さらにその誰かと協力し補い合い作品作り表現するという経験
2人以上で互いに協力しながら表現するというのは、様々な困難が伴う。情報共有のミス、価値観、得意分野、他者への不信などなど……意外とシンプルな理由で亀裂は走る。
しかし、藤田と京本にとって「初めてまともに自分(の才覚)を見てくれた人」という共通点から2人で漫画を描いていく。こんな、こんな尊いことが本当にあるのかとたまげた。
そう考えると……
私にはそのどれもない。
動画は基本的に全て1人で作っている。サムネも、原稿も、編集も。
本当に人に見てもらえてるのか、評価されてるのか、そもそも続くのかと日々不安でたまらなかった。
チャンネル運営や動画投稿に当たって色々調べたりどうしていくか考えたりしていたとはいえ。
近年になってやっと、自分の持つ能力を少し把握し見てくれている人はいる、と感じられるようになった。たとえ現実面で評価されなくとも、動画の方では高評価を押してくださる方がいて、見てくださる方がいる、とてもとてもありがたいことを大人になってようやく実感している。
私を……かなりおこがましいが、藤田に例えるとして、私にとっての京本はもしかしたらどこかでもう会ってるのかもしれないし、会ってないかもしれないし、はたまた映画のように……。
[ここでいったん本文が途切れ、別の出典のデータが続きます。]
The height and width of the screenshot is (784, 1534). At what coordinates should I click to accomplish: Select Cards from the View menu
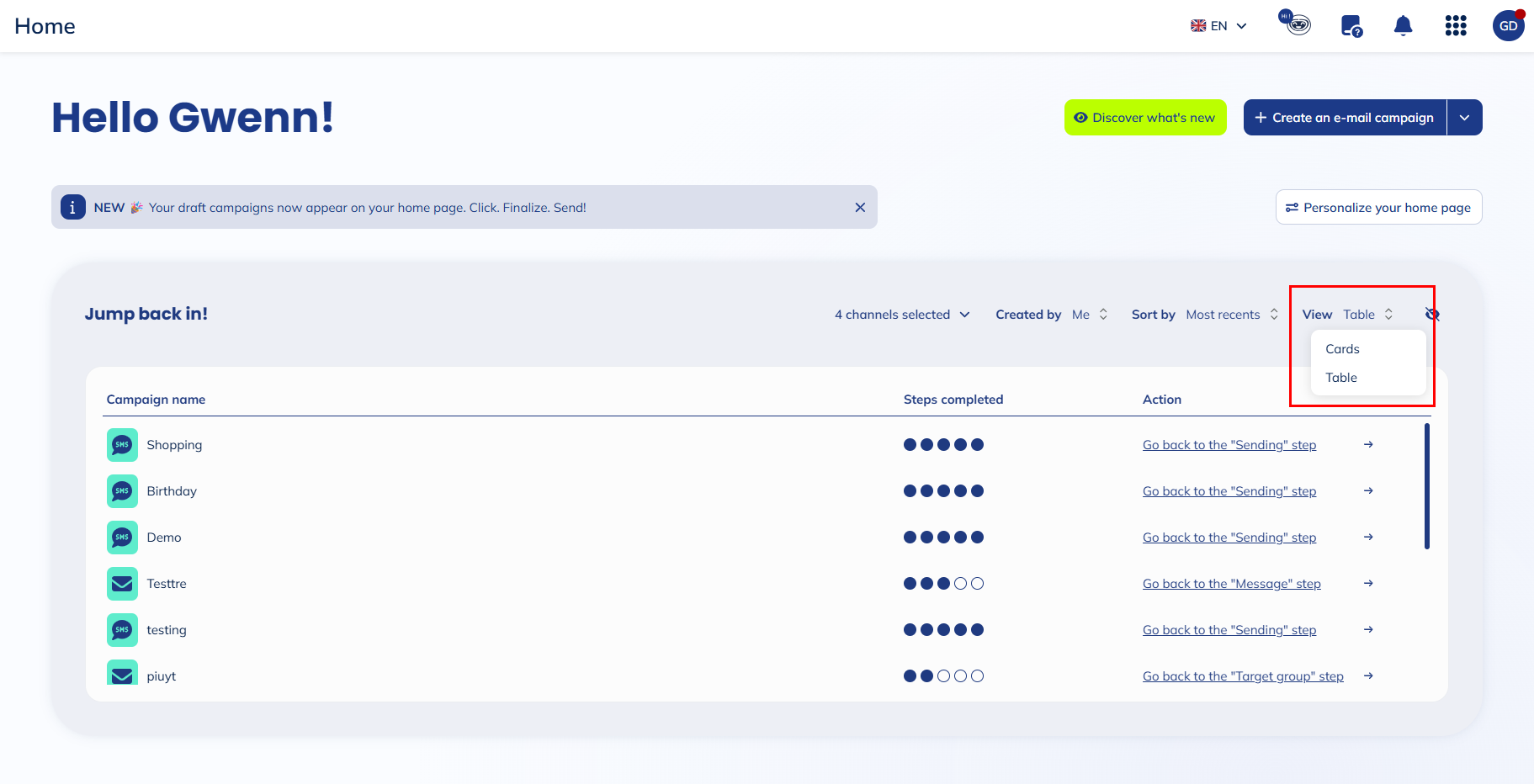pyautogui.click(x=1342, y=349)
そう思うと、逢瀬と表現は不思議な関係を持っているのかもしれない。私にもそんなときがくるのか。ともかくやれることは続けることだ、と書きながら思い始めてきた。
絵や映像はかなり繊細で、漫画特有の表現をできる範囲でアニメーシアに落とし込んだのが凄まじかった。そりゃスタッフロールで先に制作スタッフが出るのも当然である(通常は声の柴尾を担った人か監督•脚本あたり)
誰かと共に創作•表現してる人ほど響く作品なのかもしれない。